GIVEN RECORDS start
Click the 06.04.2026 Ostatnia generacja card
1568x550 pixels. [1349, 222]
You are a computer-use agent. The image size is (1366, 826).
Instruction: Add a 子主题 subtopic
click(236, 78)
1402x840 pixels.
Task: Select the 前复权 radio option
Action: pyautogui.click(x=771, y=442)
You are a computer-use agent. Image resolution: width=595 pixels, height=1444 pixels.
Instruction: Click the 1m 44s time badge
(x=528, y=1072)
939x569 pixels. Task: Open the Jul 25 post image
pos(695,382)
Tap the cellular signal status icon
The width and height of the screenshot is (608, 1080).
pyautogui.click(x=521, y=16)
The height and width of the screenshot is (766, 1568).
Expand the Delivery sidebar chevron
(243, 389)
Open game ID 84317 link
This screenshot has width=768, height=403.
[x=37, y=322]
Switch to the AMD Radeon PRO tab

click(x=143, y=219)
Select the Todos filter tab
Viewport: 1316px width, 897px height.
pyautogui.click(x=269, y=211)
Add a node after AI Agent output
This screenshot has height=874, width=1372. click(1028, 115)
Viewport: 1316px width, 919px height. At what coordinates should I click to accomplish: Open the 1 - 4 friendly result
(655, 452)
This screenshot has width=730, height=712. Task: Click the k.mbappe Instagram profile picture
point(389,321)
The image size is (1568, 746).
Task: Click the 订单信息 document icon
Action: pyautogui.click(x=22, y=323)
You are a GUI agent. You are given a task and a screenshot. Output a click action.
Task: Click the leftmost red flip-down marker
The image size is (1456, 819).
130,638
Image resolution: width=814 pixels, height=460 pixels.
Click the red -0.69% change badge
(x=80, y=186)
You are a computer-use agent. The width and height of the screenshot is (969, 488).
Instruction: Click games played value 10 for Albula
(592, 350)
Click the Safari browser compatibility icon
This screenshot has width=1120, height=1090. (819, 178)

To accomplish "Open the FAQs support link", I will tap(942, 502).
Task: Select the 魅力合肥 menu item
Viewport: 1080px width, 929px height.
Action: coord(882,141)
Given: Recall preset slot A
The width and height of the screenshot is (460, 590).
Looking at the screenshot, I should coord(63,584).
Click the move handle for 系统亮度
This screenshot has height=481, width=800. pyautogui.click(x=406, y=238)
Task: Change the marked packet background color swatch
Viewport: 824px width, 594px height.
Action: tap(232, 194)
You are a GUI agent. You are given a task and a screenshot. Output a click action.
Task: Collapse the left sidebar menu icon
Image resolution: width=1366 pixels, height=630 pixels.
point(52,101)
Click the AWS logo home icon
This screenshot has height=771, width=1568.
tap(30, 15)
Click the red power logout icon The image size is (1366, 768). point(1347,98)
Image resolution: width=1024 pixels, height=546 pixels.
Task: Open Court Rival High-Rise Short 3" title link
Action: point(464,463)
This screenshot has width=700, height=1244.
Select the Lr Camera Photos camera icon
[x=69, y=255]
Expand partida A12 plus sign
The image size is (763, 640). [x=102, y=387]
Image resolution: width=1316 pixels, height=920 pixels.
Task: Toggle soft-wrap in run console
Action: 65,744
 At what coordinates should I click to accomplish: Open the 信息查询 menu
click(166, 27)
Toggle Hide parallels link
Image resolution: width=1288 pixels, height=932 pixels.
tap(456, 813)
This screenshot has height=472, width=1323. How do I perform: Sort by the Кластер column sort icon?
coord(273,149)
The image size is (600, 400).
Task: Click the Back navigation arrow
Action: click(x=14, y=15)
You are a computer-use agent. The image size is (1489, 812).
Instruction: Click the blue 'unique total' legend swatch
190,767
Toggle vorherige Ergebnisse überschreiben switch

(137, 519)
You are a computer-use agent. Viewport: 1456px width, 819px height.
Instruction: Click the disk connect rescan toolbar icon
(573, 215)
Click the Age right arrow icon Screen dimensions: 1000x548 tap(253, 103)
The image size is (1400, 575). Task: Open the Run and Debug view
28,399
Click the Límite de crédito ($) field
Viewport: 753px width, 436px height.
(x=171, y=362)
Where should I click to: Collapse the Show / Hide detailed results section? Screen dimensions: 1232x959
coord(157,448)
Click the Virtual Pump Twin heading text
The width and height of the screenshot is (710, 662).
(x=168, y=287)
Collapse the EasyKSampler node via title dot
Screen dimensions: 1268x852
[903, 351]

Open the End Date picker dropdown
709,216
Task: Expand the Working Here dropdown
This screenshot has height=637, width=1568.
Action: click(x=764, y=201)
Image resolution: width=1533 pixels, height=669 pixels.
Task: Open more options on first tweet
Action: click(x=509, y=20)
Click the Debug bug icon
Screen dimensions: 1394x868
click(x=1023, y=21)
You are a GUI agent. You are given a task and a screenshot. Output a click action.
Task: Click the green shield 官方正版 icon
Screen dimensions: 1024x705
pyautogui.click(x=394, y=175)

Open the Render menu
GIVEN RECORDS end
◆ EXERCISE DIRECTIONS ◆
Can you return, unchanged, the lines of the data above between the line holding "This screenshot has width=700, height=1244." and the line holding "click(x=1023, y=21)", inclusive?

◆ TASK RESULT ◆
This screenshot has width=700, height=1244.
Select the Lr Camera Photos camera icon
[x=69, y=255]
Expand partida A12 plus sign
The image size is (763, 640). [x=102, y=387]
Image resolution: width=1316 pixels, height=920 pixels.
Task: Toggle soft-wrap in run console
Action: 65,744
 At what coordinates should I click to accomplish: Open the 信息查询 menu
click(166, 27)
Toggle Hide parallels link
Image resolution: width=1288 pixels, height=932 pixels.
tap(456, 813)
This screenshot has height=472, width=1323. How do I perform: Sort by the Кластер column sort icon?
coord(273,149)
The image size is (600, 400).
Task: Click the Back navigation arrow
Action: click(x=14, y=15)
You are a computer-use agent. The image size is (1489, 812).
Instruction: Click the blue 'unique total' legend swatch
190,767
Toggle vorherige Ergebnisse überschreiben switch

(137, 519)
You are a computer-use agent. Viewport: 1456px width, 819px height.
Instruction: Click the disk connect rescan toolbar icon
(573, 215)
Click the Age right arrow icon Screen dimensions: 1000x548 tap(253, 103)
The image size is (1400, 575). Task: Open the Run and Debug view
28,399
Click the Límite de crédito ($) field
Viewport: 753px width, 436px height.
(x=171, y=362)
Where should I click to: Collapse the Show / Hide detailed results section? Screen dimensions: 1232x959
coord(157,448)
Click the Virtual Pump Twin heading text
The width and height of the screenshot is (710, 662).
(x=168, y=287)
Collapse the EasyKSampler node via title dot
Screen dimensions: 1268x852
[903, 351]

Open the End Date picker dropdown
709,216
Task: Expand the Working Here dropdown
This screenshot has height=637, width=1568.
Action: click(x=764, y=201)
Image resolution: width=1533 pixels, height=669 pixels.
Task: Open more options on first tweet
Action: click(x=509, y=20)
Click the Debug bug icon
Screen dimensions: 1394x868
click(x=1023, y=21)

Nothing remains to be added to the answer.